Firmo is employing the VR technology now with two projects, a Hampton Inn and Suites in Panama City and a Tru by Hilton hotel under construction in Bradenton.
“Clients have been really receptive to the predictability of our contract,” Collin says. For one, the technology has allowed contracts to be modified to remove change order terms. “When you go see an owner and you tell them you’re removing all this unpredictability and potential cost increase, that’s an attractive proposition,” he says. Firmo has been pitching the option frequently. “From small developers to large national ones, we have had good feedback so far,” Collin says.
Firmo officials say the technology works best if the firm is involved in a project from the beginning. “Ultimately, it’s going to make each trade more productive because there’s less time on site trying to troubleshoot something,” says Baron. “It’s already done, and the execution of the project is much smoother as it relates to every trade on the job site.”

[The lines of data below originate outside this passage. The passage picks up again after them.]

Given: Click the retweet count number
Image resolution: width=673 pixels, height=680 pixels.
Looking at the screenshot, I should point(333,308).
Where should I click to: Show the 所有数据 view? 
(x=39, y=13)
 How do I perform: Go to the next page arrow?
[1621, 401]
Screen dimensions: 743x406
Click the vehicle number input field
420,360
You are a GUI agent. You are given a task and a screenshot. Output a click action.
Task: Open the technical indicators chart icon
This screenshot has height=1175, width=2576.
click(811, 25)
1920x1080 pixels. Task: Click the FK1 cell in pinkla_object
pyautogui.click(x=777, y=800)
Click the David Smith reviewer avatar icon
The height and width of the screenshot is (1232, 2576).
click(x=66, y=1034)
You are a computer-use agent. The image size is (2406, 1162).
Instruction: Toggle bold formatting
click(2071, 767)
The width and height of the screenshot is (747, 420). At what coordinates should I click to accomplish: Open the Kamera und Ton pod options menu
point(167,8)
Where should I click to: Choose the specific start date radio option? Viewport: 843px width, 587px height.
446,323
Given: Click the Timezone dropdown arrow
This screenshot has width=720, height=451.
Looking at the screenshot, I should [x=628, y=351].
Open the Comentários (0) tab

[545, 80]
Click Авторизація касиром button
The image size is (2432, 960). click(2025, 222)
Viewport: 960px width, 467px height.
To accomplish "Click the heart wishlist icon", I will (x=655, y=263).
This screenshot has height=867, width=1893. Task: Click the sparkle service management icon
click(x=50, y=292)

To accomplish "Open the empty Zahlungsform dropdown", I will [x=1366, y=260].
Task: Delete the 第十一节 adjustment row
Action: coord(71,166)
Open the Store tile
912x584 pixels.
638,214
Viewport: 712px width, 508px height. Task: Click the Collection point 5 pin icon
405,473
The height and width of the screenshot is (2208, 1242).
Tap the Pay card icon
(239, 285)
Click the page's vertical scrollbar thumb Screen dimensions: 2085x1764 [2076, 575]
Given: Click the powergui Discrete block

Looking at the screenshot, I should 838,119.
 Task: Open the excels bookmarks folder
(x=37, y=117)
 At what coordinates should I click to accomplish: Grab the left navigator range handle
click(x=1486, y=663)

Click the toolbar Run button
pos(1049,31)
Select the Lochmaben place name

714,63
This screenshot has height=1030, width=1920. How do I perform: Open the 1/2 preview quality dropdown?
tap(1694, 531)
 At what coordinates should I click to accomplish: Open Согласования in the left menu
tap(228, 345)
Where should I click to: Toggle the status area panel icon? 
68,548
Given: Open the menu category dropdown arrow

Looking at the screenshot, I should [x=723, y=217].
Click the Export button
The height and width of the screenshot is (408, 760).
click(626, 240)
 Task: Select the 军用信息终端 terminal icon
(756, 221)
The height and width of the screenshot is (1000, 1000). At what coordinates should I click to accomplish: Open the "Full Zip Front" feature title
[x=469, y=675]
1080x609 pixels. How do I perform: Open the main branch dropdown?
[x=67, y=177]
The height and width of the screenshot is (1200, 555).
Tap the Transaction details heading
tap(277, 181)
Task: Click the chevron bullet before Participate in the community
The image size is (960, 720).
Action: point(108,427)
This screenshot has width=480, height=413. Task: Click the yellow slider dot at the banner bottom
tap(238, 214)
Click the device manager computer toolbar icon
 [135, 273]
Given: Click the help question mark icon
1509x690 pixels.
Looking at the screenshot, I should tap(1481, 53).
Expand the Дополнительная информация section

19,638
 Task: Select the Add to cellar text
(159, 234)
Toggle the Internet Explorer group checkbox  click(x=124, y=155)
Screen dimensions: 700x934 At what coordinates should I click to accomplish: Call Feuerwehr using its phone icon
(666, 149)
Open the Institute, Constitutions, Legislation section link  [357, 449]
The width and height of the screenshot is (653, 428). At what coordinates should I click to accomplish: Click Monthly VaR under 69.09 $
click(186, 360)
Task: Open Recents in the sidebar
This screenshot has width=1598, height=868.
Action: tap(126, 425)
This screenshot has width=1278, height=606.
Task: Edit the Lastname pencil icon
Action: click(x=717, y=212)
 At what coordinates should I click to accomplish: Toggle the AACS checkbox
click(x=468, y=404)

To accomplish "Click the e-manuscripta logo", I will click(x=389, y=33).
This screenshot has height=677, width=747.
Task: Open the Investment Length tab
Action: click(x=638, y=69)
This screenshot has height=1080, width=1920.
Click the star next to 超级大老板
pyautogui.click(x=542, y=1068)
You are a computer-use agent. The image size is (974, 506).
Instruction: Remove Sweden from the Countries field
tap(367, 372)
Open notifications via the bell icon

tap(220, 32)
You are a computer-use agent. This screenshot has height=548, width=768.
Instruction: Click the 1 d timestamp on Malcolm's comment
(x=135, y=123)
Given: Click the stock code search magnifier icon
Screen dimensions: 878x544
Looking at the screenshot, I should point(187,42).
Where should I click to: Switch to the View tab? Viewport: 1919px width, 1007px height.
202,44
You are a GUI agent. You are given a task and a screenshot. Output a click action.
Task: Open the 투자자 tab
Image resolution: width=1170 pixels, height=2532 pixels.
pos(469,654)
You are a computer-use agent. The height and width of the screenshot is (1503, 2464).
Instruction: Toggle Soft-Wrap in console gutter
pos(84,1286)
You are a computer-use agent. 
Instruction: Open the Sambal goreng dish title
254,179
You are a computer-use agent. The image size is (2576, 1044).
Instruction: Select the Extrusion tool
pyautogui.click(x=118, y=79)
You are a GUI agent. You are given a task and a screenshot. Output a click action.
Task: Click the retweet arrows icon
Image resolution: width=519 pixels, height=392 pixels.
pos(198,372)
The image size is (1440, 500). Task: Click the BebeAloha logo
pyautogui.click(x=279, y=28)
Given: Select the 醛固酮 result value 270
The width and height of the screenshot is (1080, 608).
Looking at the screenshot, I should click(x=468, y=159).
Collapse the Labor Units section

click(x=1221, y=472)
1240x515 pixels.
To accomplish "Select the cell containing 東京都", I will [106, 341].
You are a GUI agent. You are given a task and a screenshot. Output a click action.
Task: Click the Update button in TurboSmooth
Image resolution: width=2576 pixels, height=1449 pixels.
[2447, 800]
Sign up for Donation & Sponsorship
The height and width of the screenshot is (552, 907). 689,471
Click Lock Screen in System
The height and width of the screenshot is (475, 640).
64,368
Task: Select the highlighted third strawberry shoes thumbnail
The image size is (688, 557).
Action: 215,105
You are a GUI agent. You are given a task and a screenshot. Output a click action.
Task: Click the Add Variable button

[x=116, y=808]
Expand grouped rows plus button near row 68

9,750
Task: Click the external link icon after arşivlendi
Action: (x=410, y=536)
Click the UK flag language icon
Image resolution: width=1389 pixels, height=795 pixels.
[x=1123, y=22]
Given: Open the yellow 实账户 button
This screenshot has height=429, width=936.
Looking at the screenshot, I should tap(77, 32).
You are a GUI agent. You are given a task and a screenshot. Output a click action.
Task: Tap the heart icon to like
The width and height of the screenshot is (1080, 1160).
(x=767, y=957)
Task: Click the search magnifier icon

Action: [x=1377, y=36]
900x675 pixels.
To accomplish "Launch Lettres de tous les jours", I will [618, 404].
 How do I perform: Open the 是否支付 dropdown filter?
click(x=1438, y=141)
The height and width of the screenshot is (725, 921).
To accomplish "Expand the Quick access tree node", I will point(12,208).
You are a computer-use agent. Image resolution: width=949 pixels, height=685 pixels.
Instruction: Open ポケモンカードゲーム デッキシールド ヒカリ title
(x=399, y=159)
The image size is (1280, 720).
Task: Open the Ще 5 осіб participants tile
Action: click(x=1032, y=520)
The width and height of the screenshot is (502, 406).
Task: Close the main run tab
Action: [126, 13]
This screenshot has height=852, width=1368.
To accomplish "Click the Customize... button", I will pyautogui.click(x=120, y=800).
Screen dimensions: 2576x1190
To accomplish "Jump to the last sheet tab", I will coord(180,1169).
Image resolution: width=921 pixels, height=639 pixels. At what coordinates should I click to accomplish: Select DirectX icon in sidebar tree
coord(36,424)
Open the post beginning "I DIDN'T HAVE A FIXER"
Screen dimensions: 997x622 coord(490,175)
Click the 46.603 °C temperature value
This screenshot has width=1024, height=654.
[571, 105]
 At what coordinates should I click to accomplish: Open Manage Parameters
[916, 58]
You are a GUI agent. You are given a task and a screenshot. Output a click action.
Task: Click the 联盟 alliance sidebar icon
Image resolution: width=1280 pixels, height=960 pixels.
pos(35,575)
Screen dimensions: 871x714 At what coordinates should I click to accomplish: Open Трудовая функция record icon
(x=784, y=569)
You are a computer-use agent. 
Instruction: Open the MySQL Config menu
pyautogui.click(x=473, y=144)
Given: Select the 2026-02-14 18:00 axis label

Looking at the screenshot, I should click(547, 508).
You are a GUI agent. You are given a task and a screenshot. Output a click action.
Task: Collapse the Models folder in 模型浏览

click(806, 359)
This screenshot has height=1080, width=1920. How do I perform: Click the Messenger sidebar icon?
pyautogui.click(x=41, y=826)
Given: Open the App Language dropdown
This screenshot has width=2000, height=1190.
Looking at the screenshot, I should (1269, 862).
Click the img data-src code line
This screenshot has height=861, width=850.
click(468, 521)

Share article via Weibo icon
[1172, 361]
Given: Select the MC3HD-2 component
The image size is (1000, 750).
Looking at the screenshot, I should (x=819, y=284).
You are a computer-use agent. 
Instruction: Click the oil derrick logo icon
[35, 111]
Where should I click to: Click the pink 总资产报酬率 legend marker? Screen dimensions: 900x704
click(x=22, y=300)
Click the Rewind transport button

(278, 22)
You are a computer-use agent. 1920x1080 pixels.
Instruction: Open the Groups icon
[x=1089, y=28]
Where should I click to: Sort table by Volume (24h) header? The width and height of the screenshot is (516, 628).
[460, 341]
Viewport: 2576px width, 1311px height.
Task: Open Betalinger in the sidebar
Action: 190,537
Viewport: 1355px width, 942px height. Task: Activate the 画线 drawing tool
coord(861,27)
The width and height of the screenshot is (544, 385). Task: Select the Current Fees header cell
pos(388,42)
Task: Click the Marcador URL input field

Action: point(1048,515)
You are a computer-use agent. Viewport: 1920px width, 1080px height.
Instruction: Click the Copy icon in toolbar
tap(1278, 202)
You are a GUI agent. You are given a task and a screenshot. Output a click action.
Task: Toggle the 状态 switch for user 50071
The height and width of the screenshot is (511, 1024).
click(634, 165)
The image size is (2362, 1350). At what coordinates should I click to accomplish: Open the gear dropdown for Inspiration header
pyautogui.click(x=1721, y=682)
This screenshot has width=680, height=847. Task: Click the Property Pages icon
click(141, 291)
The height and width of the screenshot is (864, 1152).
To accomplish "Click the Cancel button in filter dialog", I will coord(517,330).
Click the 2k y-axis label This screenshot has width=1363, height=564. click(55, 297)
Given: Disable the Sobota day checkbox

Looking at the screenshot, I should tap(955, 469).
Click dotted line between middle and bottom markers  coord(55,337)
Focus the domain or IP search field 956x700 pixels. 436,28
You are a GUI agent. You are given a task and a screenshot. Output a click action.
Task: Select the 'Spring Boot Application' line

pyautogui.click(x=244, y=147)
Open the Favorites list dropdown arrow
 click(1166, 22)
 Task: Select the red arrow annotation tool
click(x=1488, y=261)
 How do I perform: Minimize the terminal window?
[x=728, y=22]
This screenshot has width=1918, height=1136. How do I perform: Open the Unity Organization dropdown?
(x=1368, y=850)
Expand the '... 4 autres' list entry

Collin isn’t aware of other firms using VR technology the same way Firmo is. “I think it goes back to change,” he says. “When things are going well, you don’t have to think too much about going outside of the box.” He thinks it will become more standard, though. “Imagine a manufacturer who doesn’t know end cost of a phone it’s building plus or minus 10%,” he says. “Imagine an industry that operates like that. There’s just a lot of wasted time, and it’s just not acceptable anymore.”